March 15, 2014 / June 8, 2014 Apartheid & After
Paul Alberts, Hugh Exton, David Goldblatt, Pieter Hugo, Santu Mofokeng, Sabelo Mlangeni, Zanele Muholi, Daniel Naudé, Jo Ractliffe, Mikhael Subotzky, Guy Tillim, Paul Weinberg, Graeme Williams and the Market Photo Workshop in Johannesburg
The exhibition Apartheid & After reveals how powerfully the recent past can colour our perception of the present; this theme runs through the work of all twelve participating photographers after 1990. However powerful the individual images may be, this is photography with a hidden agenda – in a positive sense of the word. Knowledge of the past brings the present into sharp focus, and vice versa. It’s a tightrope act. Being a photographer in South Africa demands a sober, articulate, and skilled approach to the country’s burden of memory, trauma, and resulting guilt, as well as to the mysterious colouring and extravagant beauty of Africa so eagerly exploited by today’s tourist industry.
The exhibition Apartheid & After, which is based on an idea by David Goldblatt, aims to display the quality, diversity and dynamism of contemporary South African photography to a Dutch audience; there are, after all, historic links between the two countries. Today, twenty years after South Africa’s first-ever free elections were held in 1994, Goldblatt is not alone in having a solid international reputation; he is joined by Guy Tillim, Jo Ractliffe, Santu Mofokeng, Zanele Muholi and Pieter Hugo, as well as by a new cohort of younger photographers such as Mikhael Subotzky, Daniel Naudé, and Sabelo Mlangeni.

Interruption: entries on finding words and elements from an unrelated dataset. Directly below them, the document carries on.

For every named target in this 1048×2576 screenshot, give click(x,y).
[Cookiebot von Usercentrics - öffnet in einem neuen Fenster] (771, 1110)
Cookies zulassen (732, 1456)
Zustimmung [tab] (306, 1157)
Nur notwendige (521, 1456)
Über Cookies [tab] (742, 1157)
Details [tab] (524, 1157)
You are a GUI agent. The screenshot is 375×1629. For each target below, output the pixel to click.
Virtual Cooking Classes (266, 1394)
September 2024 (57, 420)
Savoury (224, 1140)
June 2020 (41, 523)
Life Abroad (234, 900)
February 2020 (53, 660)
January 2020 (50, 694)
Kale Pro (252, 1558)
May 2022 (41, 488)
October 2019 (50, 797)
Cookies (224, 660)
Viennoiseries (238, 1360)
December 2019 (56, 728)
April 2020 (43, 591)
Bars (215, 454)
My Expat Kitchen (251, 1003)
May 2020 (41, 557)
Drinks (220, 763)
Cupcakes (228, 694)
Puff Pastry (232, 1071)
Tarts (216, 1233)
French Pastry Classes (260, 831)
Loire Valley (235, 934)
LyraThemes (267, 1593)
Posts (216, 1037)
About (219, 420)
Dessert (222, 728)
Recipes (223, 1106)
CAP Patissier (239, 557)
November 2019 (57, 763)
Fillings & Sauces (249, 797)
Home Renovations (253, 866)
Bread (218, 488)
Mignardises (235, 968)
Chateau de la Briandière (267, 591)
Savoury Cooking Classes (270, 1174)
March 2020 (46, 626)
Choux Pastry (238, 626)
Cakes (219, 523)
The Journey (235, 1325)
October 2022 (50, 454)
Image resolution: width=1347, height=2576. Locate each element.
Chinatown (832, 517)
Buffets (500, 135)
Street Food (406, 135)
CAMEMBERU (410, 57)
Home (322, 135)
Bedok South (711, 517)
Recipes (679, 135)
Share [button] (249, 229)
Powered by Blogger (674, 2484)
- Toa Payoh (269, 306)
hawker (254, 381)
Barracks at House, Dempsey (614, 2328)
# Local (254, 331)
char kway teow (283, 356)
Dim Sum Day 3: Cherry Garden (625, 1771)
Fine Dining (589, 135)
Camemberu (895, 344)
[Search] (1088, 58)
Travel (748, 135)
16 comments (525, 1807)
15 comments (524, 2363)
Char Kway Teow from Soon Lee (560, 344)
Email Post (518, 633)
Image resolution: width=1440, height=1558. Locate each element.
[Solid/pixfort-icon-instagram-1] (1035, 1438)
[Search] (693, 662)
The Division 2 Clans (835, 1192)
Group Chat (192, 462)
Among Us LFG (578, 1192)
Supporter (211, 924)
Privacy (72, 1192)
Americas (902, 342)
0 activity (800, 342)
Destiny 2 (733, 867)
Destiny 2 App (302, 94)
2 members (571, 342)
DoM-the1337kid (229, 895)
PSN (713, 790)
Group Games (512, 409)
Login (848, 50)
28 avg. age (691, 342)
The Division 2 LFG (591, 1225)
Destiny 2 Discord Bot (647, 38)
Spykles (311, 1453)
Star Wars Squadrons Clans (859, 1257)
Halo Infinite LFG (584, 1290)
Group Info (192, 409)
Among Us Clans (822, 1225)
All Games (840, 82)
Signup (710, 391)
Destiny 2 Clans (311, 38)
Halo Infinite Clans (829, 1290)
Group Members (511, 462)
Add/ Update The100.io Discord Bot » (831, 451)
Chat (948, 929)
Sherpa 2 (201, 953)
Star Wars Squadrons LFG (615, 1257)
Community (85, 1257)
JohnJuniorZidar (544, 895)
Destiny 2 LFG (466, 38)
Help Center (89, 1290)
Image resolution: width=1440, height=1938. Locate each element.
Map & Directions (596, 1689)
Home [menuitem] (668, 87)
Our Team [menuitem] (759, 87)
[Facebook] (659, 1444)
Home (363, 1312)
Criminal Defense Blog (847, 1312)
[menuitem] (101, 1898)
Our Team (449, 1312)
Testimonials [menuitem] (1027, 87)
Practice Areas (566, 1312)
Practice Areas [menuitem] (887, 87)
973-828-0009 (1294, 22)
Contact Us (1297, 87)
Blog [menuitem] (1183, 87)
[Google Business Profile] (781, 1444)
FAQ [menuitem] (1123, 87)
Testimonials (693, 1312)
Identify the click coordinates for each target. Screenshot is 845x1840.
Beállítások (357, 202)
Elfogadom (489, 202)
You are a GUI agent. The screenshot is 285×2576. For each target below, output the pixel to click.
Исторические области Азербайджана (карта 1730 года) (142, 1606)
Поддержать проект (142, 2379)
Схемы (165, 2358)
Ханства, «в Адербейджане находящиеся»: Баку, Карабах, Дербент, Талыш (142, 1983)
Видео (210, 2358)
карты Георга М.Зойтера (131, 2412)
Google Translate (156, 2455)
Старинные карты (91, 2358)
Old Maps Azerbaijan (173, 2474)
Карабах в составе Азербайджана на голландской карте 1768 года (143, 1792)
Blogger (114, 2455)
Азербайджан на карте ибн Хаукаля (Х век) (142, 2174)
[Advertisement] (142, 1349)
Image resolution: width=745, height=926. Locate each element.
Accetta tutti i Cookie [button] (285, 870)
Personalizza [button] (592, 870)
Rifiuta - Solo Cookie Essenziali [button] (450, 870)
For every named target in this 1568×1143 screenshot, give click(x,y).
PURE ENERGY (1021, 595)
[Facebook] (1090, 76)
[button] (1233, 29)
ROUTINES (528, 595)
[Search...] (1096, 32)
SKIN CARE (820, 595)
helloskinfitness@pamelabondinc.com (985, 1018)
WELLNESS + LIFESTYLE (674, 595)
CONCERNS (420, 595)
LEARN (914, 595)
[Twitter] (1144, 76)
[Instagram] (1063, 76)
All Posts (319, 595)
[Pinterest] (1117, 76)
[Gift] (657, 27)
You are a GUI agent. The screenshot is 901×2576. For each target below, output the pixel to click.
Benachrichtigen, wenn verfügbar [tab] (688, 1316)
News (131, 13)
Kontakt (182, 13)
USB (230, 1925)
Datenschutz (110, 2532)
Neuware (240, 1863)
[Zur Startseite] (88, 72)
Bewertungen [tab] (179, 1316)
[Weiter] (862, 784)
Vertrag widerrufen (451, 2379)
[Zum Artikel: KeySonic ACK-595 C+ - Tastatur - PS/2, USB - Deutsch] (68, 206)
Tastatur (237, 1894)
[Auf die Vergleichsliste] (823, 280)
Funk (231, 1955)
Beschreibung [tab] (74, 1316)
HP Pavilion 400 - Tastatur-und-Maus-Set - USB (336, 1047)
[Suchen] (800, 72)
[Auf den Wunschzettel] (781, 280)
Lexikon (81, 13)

The dynamism and breadth of contemporary South African photography is due in no small part to the Market Photo Workshop in Johannesburg, where – under John Fleetwood’s leadership – many remarkable talents have emerged over a comparatively short period of time.
‘It is astonishing to think that until the beginning of the 1990s, merely two decades ago, modern and contemporary African photography was largely in the shadows.’ Okwui Enwezor in ‘Events of the Self: Portraiture and Social Identity: Contemporary African Photography from the Walther Collection’, Steidl 2013 p.23.